L'indennizzo per il caso di invalidità
permanente viene calcolato in percentuale
sulla somma assicurata per l'invalidità permanente
totale e in proporzione al grado di riduzione
definitiva (ossia, non suscettibile ad ulteriore
modificazione) della capacità lavorativa dell'assicurato,
accertata secondo i criteri contenuti in una
tabella che forma parte integrante delle condizioni
contrattuali sottoscritte dalle parti. Molto
spesso viene adottata a tal riguardo la tabella
di cui l'allegato 1 del DPR 30 giugno 1965,
n. 1124, relativa all'assicurazione obbligatoria
contro gli infortuni sul lavoro. I patti di
polizza prevedono, di norma, che la perdita
totale e irrimediabile di un arto o di un organo
venga considerata come perdita anatomica dello
stesso.
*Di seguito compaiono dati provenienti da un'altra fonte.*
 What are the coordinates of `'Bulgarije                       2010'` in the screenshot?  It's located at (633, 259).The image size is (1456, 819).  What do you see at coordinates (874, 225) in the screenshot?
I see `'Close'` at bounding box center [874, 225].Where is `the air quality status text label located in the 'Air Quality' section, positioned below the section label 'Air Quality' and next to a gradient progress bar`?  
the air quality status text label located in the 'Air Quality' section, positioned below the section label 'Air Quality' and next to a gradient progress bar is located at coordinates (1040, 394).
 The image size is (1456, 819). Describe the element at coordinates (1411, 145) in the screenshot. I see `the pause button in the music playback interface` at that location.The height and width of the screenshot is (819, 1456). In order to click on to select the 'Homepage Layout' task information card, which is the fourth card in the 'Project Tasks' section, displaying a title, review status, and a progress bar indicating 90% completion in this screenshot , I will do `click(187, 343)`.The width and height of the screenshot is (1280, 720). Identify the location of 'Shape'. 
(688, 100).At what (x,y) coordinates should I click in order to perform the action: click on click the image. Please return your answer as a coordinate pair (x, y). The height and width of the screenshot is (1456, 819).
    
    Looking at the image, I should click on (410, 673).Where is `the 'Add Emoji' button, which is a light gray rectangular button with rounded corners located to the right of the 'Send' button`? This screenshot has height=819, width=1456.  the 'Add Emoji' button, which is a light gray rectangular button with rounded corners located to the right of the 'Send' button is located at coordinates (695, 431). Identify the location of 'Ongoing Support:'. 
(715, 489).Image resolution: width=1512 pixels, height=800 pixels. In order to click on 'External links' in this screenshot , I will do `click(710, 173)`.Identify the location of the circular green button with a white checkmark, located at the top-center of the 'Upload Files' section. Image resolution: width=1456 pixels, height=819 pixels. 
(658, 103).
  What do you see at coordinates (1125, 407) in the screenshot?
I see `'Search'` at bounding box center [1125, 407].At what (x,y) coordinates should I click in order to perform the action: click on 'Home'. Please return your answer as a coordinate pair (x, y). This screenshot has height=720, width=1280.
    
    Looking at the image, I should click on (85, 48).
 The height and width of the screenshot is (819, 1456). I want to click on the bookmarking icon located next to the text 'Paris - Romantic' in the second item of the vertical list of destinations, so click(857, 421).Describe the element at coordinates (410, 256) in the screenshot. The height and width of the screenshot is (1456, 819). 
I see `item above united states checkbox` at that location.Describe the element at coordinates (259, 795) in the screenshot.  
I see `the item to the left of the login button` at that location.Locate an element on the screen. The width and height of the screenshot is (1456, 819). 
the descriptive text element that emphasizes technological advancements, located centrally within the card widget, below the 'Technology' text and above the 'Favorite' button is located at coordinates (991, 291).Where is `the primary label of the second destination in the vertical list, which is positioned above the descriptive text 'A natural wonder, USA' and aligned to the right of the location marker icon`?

Se in conseguenza delle lesioni subite
dall'assicurato è residuata una diminuzione
delle funzionalità di un arto o di un organo,
le percentuali previste per la perdita vengono
ridotte in base al grado di funzionalità perduta.
Nel caso di menomazioni non specificate nella
tabella , l'indennizzo viene stabilito tenendo
conto della misura nella quale è per sempre
diminuita la generica capacità dell'assicurato
a un qualsiasi lavoro proficuo, indipendentemente
dalla sua professione.
Secondo alcune condizioni contrattuali di recente
adozione, qualora l'invalidità permanente accertata
sia di grado superiore al 70% della totale,
l'assicuratore liquida l'intera somma assicurata.
Precisiamo, infine, che l'indennizzo per l'invalidità
permanente è dovuto se l'invalidità stessa si
verifica, anche successivamente alla scadenza
dell'assicurazione, entro il termine massimo
di due anni dal giorno dell'infortunio.
L'indennità per inabilità
temporanea è dovuta, nella misura
stabilita dal contratto, integralmente per ogni
giorno in cui l'assicurato si è trovato nella
totale incapacità fisica di attendere alle sue
occupazioni come dichiarate in polizza, e al
50% per ogni giorno in cui l'assicurato ha potuto
attendere solo in parte alle sue occupazioni.
Tali indennità viene corrisposta per un periodo
massimo di 365 giorni a decorrere da quello
dell'infortunio regolarmente denunciato oppure,
in caso di ritardo, dal giorno successivo a
quello della denuncia, e cessa con il giorno
precedente a quello dell'avvenuta guarigione.
L'indennità per inabilità temporanea è cumulabile
con quella per morte o per invalidità permanente.